E, altra cosa non trascurabile, in questo romanzo l’antico Egitto non è solo evocato o usato per creare suggestioni più o meno a buon mercato, qui si dedicano intere pagine a questa antica e misteriosa civiltà, si apprendono nozioni interessanti ( splendide le pagine ambientate al British Museum, dove tra l’altro ha inizio l’idillio dei due giovani protagonisti) e alla fine della lettura si sa un po di più di Antico Egitto, non moltissimo certo, ma qualcosa si.

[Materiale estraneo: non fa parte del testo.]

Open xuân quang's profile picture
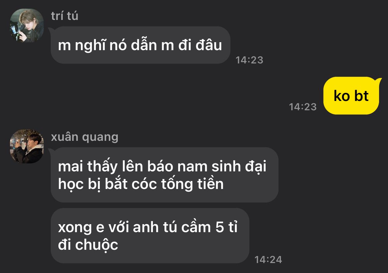pos(27,146)
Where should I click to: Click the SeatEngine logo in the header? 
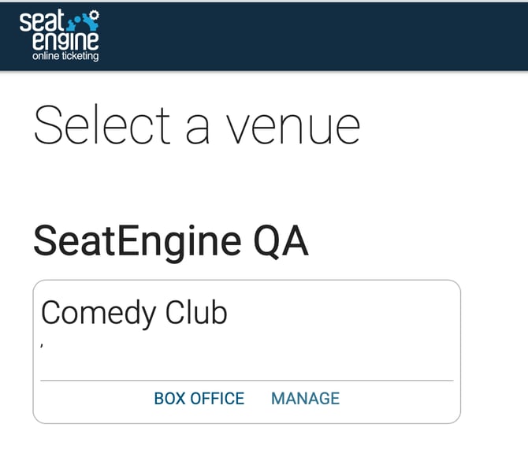pos(59,35)
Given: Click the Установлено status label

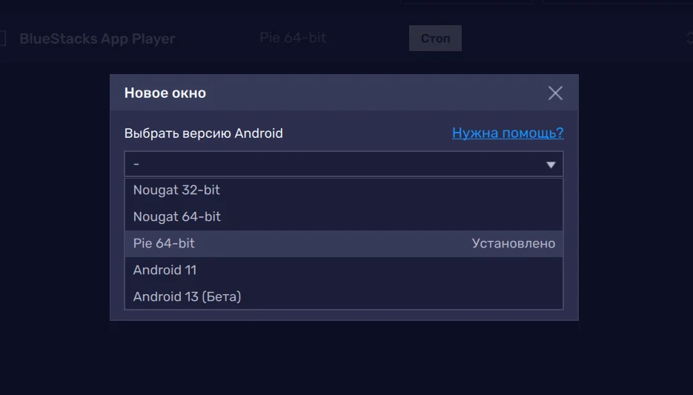Looking at the screenshot, I should [513, 243].
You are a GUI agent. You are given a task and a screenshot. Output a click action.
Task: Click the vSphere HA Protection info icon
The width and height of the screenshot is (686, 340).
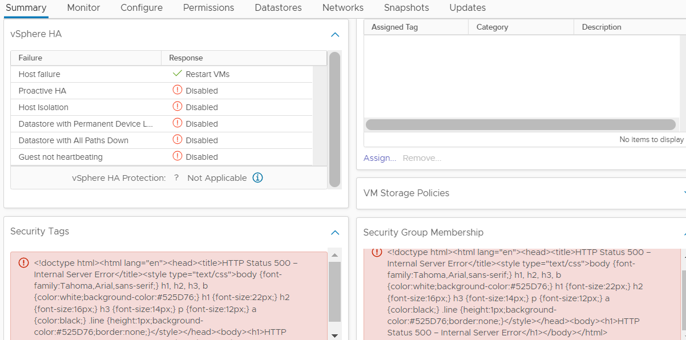(x=257, y=178)
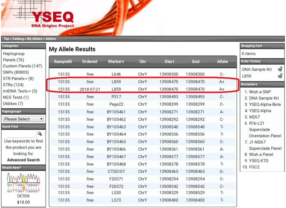Open the Haplogroups Please Select dropdown
The width and height of the screenshot is (286, 208).
tap(23, 119)
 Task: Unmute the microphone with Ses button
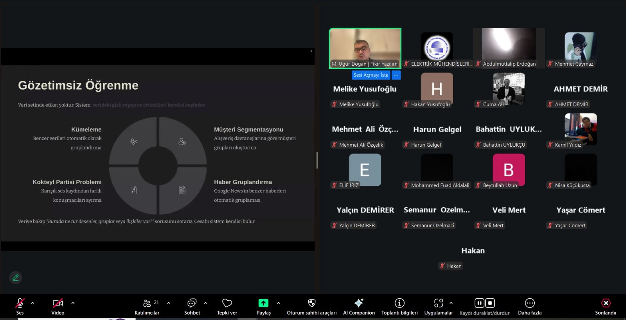coord(20,304)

Raccontare la trama è praticamente impossibile, non mi ci provo neanche; c’è un uomo, appassionato Egittologo, che è scomparso, un complicatissimo testamento legato alla sua persona, due giovani che si innamorano, il geniale Thorndike che indaga e risolve il caso in modo spettacolare. Vi basti questo, tutto quello che potete fare è procurarvi il libro e immergersi in un romanzo “totale” in quanto accontenterà i romantici come il sottoscritto, coloro che vivono il poliziesco come una grande sfida intelletuale  e, infine, coloro che “semplicemente” amano i libri scritti come Dio comanda.

Buona lettura.

2 commenti:

  1. "Artemidoro, Addio!"
    Le parti ambientate nel british museum sono dolcissime e poetiche. Ma di questo romanzo ho amato tutto: l'intreccio giallo (anche se il colpo di scena finale è facilmente intuibile), la storia d'amore fra il dottorino e la figlia dell'egittologo, i dialoghi brillanti...
    L'ho scoperto su tuo consiglio, quindi ti ringrazio.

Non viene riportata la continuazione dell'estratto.